New species of petrified wood discovered in Mozambique

Ricardo Araújo, a Portuguese palaeontologist at the Institute of Plasmas and Nuclear Fusion, Instituto Superior Técnico, is part of a team of researchers who discovered two new species of fossilized, 259-million-year-old tree trunks in Mozambique. The findings are described in a paper published in the Journal of African Earth Sciences, co-authored by researchers Nelson Nhamutole (Mozambique) and Marion Bamford (S. Africa). The two new species of fossilized trunks were named Protaxodioxylon verniersii and Protaxodioxylon metangulense.

The fossils, collected as part of a campaign carried out in 2018 near Lake Niassa, Niassa province, were studied in a laboratory under the supervision of Ricardo Araújo.

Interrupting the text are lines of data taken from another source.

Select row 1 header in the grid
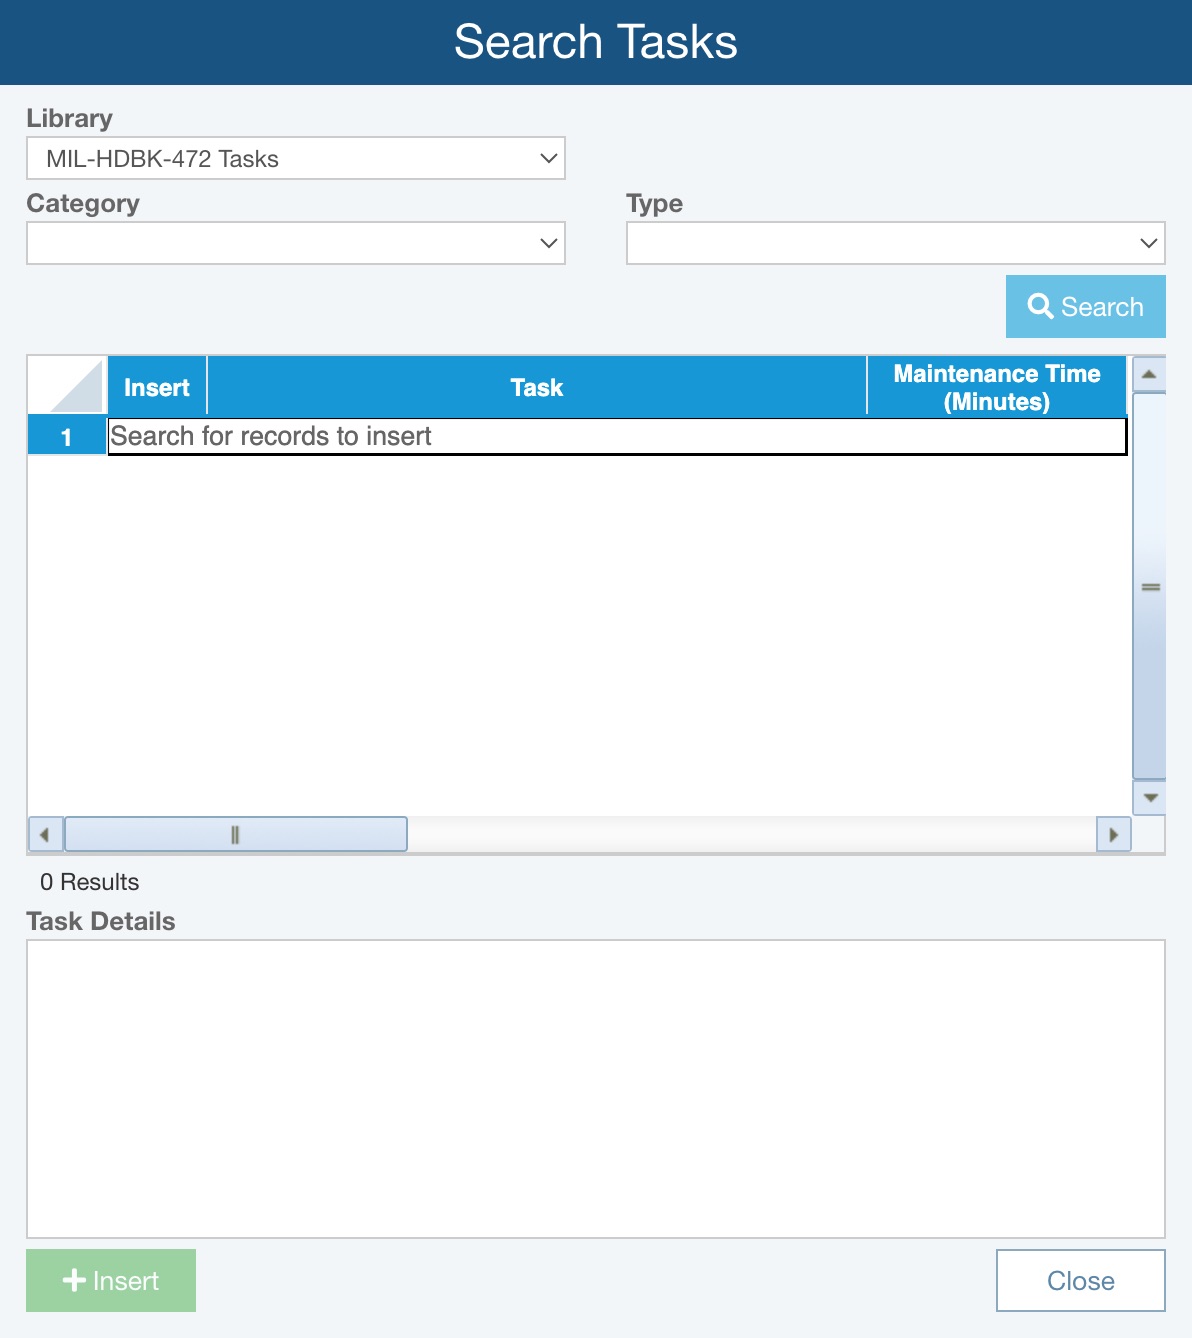The width and height of the screenshot is (1192, 1338). [x=67, y=437]
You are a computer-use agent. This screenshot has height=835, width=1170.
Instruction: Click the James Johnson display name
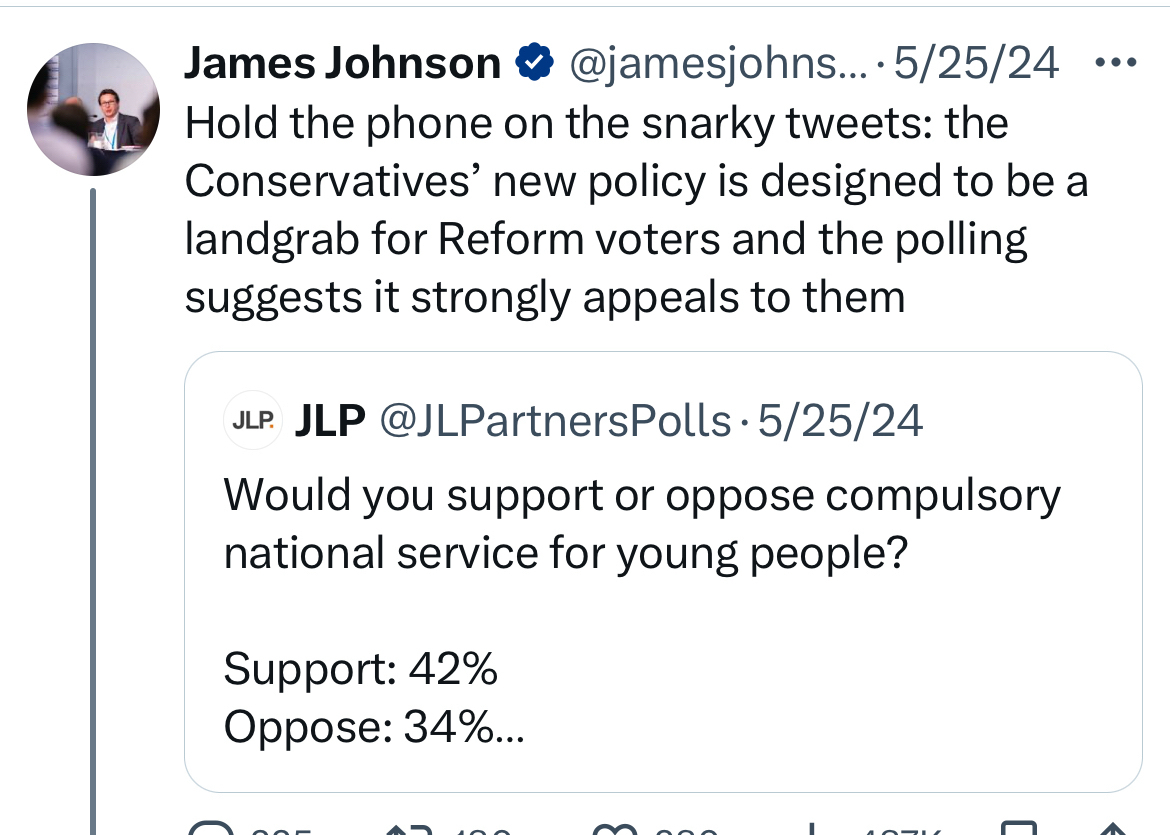point(342,65)
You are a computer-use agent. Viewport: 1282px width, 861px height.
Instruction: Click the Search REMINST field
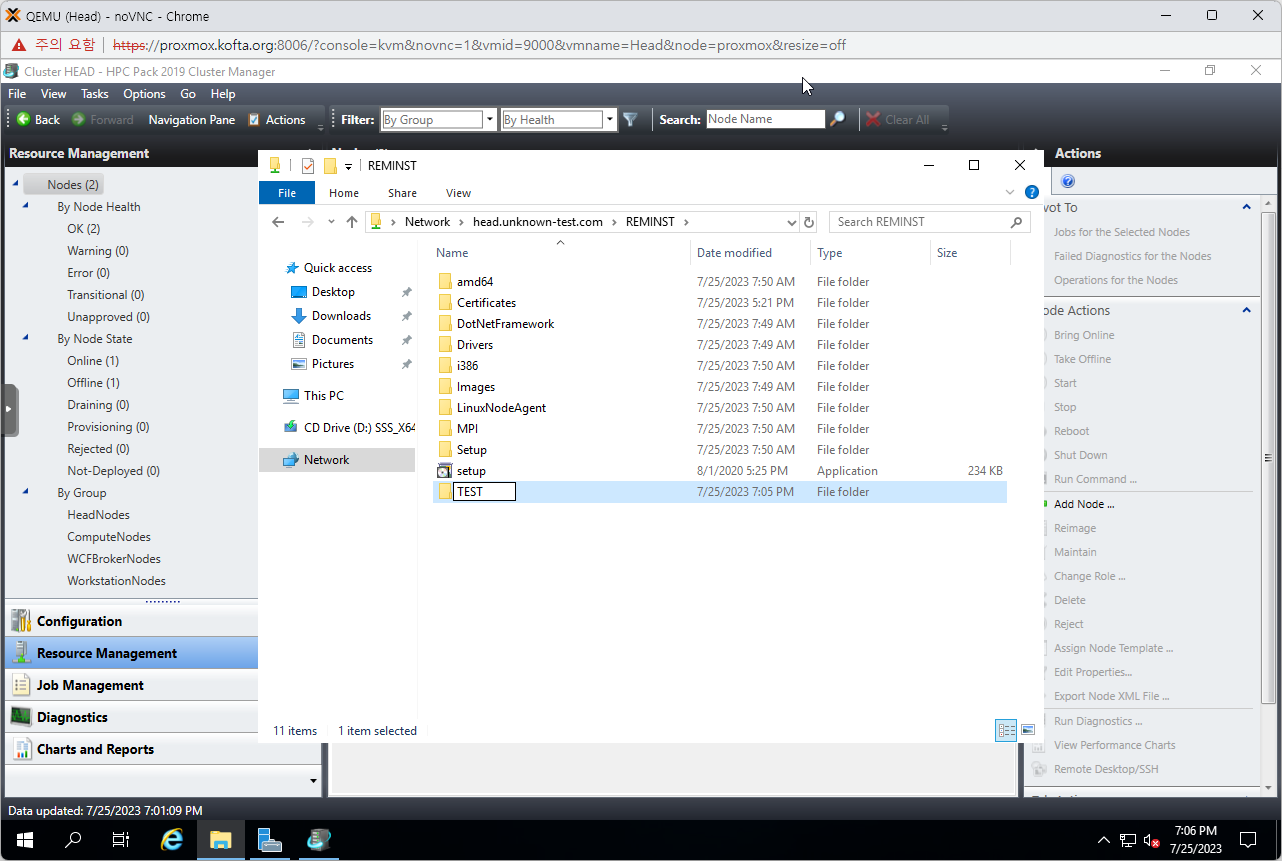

According to him, the fossilized trunks belong to a genus already known in the Northern Hemisphere in the Jurassic and Cretaceous periods, but unknown in the Permian – about 259 million years ago – before the age of dinosaurs. This discovery “allows us to understand that the climate at the time was subtropical and humid, very different from the climate we have today” in this region, he adds.

Back in 2013, the team had already announced the discovery in Mozambique of fossils of a dicynodont (an ancestor of mammals) whose genus was then called Niassodon, from the same geological period as the Permian. And in 2020 the team also announced the presence in Mozambique of Lystrosaurus, a 245-million-year-old dicynodont already from the Triassic period.